Exercise details: As you look over the data below, please find each line where the word "will" appears, then copy it.

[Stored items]

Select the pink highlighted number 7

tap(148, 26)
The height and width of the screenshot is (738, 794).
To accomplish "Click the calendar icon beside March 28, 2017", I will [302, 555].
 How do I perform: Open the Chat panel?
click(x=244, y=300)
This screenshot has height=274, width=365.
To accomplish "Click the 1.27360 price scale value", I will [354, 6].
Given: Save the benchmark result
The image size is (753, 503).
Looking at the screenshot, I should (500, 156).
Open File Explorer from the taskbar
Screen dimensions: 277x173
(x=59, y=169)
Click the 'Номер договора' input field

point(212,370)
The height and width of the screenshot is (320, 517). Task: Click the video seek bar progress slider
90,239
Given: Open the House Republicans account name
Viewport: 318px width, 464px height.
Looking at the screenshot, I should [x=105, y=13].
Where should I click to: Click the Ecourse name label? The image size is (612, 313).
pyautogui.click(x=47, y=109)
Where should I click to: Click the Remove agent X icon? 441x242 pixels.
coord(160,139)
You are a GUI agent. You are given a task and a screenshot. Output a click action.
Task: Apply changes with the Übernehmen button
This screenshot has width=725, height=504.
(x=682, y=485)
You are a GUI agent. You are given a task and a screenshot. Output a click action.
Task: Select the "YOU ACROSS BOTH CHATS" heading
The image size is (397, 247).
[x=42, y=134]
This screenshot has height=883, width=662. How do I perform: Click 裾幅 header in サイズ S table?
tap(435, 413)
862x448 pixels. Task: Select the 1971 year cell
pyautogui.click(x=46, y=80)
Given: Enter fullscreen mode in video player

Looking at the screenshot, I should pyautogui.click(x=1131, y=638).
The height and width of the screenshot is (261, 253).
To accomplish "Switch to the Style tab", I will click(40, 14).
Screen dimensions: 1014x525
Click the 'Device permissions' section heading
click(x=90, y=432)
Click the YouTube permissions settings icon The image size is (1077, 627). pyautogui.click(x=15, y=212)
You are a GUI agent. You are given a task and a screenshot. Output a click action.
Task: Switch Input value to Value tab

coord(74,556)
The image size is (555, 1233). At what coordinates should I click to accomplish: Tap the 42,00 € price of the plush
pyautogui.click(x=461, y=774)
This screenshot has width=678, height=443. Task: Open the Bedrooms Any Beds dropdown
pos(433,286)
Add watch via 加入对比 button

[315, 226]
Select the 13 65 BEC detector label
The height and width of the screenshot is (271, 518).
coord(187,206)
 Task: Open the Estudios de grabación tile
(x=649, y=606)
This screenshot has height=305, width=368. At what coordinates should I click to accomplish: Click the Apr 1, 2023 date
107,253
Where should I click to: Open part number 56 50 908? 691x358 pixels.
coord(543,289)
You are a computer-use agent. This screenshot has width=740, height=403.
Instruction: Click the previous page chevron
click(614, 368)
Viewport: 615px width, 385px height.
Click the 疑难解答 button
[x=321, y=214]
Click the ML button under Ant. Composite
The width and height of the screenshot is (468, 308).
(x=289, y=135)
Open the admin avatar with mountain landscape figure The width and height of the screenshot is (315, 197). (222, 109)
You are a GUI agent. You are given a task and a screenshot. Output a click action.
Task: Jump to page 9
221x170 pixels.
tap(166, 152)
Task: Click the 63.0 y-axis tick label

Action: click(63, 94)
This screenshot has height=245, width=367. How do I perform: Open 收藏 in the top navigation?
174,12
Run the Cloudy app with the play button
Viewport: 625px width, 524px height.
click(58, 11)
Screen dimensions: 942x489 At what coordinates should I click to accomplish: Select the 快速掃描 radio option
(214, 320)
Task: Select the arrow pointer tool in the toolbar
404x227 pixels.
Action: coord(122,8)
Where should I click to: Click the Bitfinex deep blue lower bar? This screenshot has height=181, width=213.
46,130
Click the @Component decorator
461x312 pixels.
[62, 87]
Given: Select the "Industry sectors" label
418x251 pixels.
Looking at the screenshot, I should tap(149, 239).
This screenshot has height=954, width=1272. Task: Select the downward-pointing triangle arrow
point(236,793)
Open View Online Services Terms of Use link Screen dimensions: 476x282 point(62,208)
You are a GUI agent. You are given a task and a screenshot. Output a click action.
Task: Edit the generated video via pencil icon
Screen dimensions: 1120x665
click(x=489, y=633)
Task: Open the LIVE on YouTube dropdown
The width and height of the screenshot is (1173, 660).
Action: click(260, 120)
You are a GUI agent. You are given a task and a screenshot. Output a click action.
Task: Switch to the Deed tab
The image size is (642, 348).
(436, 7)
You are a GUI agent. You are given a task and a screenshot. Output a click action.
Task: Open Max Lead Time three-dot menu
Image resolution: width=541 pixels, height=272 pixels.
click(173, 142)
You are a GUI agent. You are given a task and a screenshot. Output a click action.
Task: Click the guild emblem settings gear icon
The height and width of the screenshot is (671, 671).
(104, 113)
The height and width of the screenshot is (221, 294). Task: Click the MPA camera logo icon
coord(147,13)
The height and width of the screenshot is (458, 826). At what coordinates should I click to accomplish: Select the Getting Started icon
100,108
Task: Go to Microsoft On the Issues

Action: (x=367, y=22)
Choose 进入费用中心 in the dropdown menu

Expected output:
To accomplish "Click the calendar icon beside March 28, 2017", I will [302, 555].
To accomplish "Click the 1.27360 price scale value", I will [354, 6].
To accomplish "Switch to the Style tab", I will click(40, 14).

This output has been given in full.